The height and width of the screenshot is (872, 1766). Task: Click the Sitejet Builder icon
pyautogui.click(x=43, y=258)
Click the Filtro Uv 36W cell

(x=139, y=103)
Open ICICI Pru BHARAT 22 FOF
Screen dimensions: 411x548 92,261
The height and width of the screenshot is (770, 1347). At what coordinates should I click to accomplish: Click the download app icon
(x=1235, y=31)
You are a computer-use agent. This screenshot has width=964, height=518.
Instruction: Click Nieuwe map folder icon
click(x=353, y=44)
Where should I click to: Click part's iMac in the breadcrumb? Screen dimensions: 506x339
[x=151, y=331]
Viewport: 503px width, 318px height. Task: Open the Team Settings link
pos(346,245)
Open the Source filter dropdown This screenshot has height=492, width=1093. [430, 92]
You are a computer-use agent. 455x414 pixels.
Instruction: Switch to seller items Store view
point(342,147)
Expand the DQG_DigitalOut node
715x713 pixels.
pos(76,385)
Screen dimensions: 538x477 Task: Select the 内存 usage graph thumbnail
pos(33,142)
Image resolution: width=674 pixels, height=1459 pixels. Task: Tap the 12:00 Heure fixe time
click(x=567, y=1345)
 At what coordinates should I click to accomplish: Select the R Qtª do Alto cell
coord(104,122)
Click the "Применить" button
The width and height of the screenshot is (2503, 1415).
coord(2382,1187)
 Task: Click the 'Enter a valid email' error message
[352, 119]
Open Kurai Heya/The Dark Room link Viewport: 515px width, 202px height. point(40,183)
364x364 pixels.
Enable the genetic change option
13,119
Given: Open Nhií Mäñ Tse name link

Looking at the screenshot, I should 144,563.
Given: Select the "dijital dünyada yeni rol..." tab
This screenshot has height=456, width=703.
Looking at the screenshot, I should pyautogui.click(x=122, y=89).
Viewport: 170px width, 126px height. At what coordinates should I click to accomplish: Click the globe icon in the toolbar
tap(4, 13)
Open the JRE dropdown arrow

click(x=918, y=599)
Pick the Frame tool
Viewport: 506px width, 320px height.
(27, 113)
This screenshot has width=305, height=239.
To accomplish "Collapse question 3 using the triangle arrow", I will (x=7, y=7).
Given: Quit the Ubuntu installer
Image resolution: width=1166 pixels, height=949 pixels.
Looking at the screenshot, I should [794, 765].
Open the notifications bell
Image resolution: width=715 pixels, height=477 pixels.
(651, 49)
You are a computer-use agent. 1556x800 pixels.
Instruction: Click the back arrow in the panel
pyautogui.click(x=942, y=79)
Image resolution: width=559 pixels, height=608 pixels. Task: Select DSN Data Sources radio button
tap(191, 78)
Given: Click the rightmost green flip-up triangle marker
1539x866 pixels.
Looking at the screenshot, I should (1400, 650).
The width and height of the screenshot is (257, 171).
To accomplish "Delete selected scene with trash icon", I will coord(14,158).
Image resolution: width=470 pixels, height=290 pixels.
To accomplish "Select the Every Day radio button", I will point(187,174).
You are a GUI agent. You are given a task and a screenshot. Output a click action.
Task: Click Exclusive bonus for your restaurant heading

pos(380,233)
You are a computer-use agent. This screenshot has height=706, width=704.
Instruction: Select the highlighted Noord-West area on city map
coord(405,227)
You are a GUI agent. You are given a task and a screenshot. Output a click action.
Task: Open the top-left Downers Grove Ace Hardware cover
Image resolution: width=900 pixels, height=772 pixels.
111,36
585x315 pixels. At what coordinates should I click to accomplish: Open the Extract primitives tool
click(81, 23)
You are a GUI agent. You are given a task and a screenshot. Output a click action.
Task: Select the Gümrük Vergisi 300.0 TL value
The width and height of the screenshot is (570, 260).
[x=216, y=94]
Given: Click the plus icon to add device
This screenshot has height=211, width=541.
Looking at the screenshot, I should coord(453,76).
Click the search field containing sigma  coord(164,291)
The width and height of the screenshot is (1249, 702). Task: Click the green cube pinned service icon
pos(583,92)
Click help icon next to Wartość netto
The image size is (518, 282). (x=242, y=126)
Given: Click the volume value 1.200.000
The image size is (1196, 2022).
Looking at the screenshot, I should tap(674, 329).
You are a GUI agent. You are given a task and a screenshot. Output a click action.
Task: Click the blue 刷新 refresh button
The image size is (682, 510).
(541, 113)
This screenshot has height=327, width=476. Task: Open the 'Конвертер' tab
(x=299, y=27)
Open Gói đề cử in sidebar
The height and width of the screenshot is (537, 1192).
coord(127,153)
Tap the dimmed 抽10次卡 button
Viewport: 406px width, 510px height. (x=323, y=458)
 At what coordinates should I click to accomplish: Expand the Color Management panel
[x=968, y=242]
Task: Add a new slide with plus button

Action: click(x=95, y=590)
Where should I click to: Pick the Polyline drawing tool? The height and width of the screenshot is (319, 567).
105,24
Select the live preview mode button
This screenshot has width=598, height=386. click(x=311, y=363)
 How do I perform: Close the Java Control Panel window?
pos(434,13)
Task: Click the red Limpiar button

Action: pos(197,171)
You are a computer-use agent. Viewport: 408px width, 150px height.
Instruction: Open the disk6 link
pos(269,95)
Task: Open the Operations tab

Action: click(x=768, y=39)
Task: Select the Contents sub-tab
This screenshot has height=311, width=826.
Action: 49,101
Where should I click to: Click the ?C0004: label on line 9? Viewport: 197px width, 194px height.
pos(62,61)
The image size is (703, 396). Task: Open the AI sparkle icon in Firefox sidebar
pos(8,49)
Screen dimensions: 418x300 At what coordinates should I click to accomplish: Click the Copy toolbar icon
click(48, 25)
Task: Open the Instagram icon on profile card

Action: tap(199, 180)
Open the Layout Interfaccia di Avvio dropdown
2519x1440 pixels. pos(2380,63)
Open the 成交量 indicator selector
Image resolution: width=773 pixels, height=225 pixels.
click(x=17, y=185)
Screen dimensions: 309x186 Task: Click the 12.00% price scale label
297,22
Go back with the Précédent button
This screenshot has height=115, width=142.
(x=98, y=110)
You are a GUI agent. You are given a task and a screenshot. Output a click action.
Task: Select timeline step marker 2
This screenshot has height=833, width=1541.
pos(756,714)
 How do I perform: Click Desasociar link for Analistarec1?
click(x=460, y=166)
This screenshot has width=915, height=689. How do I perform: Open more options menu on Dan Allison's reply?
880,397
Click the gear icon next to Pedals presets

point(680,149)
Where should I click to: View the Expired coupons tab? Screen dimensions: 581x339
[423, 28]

+ + +

* _Given problem_:
Return every line of the records above word for word, without changing anything.

* _Solution_:
The height and width of the screenshot is (872, 1766). Task: Click the Sitejet Builder icon
pyautogui.click(x=43, y=258)
Click the Filtro Uv 36W cell

(x=139, y=103)
Open ICICI Pru BHARAT 22 FOF
Screen dimensions: 411x548 92,261
The height and width of the screenshot is (770, 1347). At what coordinates should I click to accomplish: Click the download app icon
(x=1235, y=31)
You are a computer-use agent. This screenshot has width=964, height=518.
Instruction: Click Nieuwe map folder icon
click(x=353, y=44)
Where should I click to: Click part's iMac in the breadcrumb? Screen dimensions: 506x339
[x=151, y=331]
Viewport: 503px width, 318px height. Task: Open the Team Settings link
pos(346,245)
Open the Source filter dropdown This screenshot has height=492, width=1093. [430, 92]
You are a computer-use agent. 455x414 pixels.
Instruction: Switch to seller items Store view
point(342,147)
Expand the DQG_DigitalOut node
715x713 pixels.
pos(76,385)
Screen dimensions: 538x477 Task: Select the 内存 usage graph thumbnail
pos(33,142)
Image resolution: width=674 pixels, height=1459 pixels. Task: Tap the 12:00 Heure fixe time
click(x=567, y=1345)
 At what coordinates should I click to accomplish: Select the R Qtª do Alto cell
coord(104,122)
Click the "Применить" button
The width and height of the screenshot is (2503, 1415).
coord(2382,1187)
 Task: Click the 'Enter a valid email' error message
[352, 119]
Open Kurai Heya/The Dark Room link Viewport: 515px width, 202px height. point(40,183)
364x364 pixels.
Enable the genetic change option
13,119
Given: Open Nhií Mäñ Tse name link

Looking at the screenshot, I should 144,563.
Given: Select the "dijital dünyada yeni rol..." tab
This screenshot has height=456, width=703.
Looking at the screenshot, I should pyautogui.click(x=122, y=89).
Viewport: 170px width, 126px height. At what coordinates should I click to accomplish: Click the globe icon in the toolbar
tap(4, 13)
Open the JRE dropdown arrow

click(x=918, y=599)
Pick the Frame tool
Viewport: 506px width, 320px height.
(27, 113)
This screenshot has width=305, height=239.
To accomplish "Collapse question 3 using the triangle arrow", I will (x=7, y=7).
Given: Quit the Ubuntu installer
Image resolution: width=1166 pixels, height=949 pixels.
Looking at the screenshot, I should [794, 765].
Open the notifications bell
Image resolution: width=715 pixels, height=477 pixels.
(651, 49)
You are a computer-use agent. 1556x800 pixels.
Instruction: Click the back arrow in the panel
pyautogui.click(x=942, y=79)
Image resolution: width=559 pixels, height=608 pixels. Task: Select DSN Data Sources radio button
tap(191, 78)
Given: Click the rightmost green flip-up triangle marker
1539x866 pixels.
Looking at the screenshot, I should (1400, 650).
The width and height of the screenshot is (257, 171).
To accomplish "Delete selected scene with trash icon", I will coord(14,158).
Image resolution: width=470 pixels, height=290 pixels.
To accomplish "Select the Every Day radio button", I will point(187,174).
You are a GUI agent. You are given a task and a screenshot. Output a click action.
Task: Click Exclusive bonus for your restaurant heading

pos(380,233)
You are a computer-use agent. This screenshot has height=706, width=704.
Instruction: Select the highlighted Noord-West area on city map
coord(405,227)
You are a GUI agent. You are given a task and a screenshot. Output a click action.
Task: Open the top-left Downers Grove Ace Hardware cover
Image resolution: width=900 pixels, height=772 pixels.
111,36
585x315 pixels. At what coordinates should I click to accomplish: Open the Extract primitives tool
click(81, 23)
You are a GUI agent. You are given a task and a screenshot. Output a click action.
Task: Select the Gümrük Vergisi 300.0 TL value
The width and height of the screenshot is (570, 260).
[x=216, y=94]
Given: Click the plus icon to add device
This screenshot has height=211, width=541.
Looking at the screenshot, I should coord(453,76).
Click the search field containing sigma  coord(164,291)
The width and height of the screenshot is (1249, 702). Task: Click the green cube pinned service icon
pos(583,92)
Click help icon next to Wartość netto
The image size is (518, 282). (x=242, y=126)
Given: Click the volume value 1.200.000
The image size is (1196, 2022).
Looking at the screenshot, I should tap(674, 329).
You are a GUI agent. You are given a task and a screenshot. Output a click action.
Task: Click the blue 刷新 refresh button
The image size is (682, 510).
(541, 113)
This screenshot has height=327, width=476. Task: Open the 'Конвертер' tab
(x=299, y=27)
Open Gói đề cử in sidebar
The height and width of the screenshot is (537, 1192).
coord(127,153)
Tap the dimmed 抽10次卡 button
Viewport: 406px width, 510px height. (x=323, y=458)
 At what coordinates should I click to accomplish: Expand the Color Management panel
[x=968, y=242]
Task: Add a new slide with plus button

Action: click(x=95, y=590)
Where should I click to: Pick the Polyline drawing tool? The height and width of the screenshot is (319, 567).
105,24
Select the live preview mode button
This screenshot has width=598, height=386. click(x=311, y=363)
 How do I perform: Close the Java Control Panel window?
pos(434,13)
Task: Click the red Limpiar button

Action: pos(197,171)
You are a computer-use agent. Viewport: 408px width, 150px height.
Instruction: Open the disk6 link
pos(269,95)
Task: Open the Operations tab

Action: click(x=768, y=39)
Task: Select the Contents sub-tab
This screenshot has height=311, width=826.
Action: 49,101
Where should I click to: Click the ?C0004: label on line 9? Viewport: 197px width, 194px height.
pos(62,61)
The image size is (703, 396). Task: Open the AI sparkle icon in Firefox sidebar
pos(8,49)
Screen dimensions: 418x300 At what coordinates should I click to accomplish: Click the Copy toolbar icon
click(48, 25)
Task: Open the Instagram icon on profile card

Action: tap(199, 180)
Open the Layout Interfaccia di Avvio dropdown
2519x1440 pixels. pos(2380,63)
Open the 成交量 indicator selector
Image resolution: width=773 pixels, height=225 pixels.
click(x=17, y=185)
Screen dimensions: 309x186 Task: Click the 12.00% price scale label
297,22
Go back with the Précédent button
This screenshot has height=115, width=142.
(x=98, y=110)
You are a GUI agent. You are given a task and a screenshot. Output a click action.
Task: Select timeline step marker 2
This screenshot has height=833, width=1541.
pos(756,714)
 How do I perform: Click Desasociar link for Analistarec1?
click(x=460, y=166)
This screenshot has width=915, height=689. How do I perform: Open more options menu on Dan Allison's reply?
880,397
Click the gear icon next to Pedals presets

point(680,149)
Where should I click to: View the Expired coupons tab? Screen dimensions: 581x339
[423, 28]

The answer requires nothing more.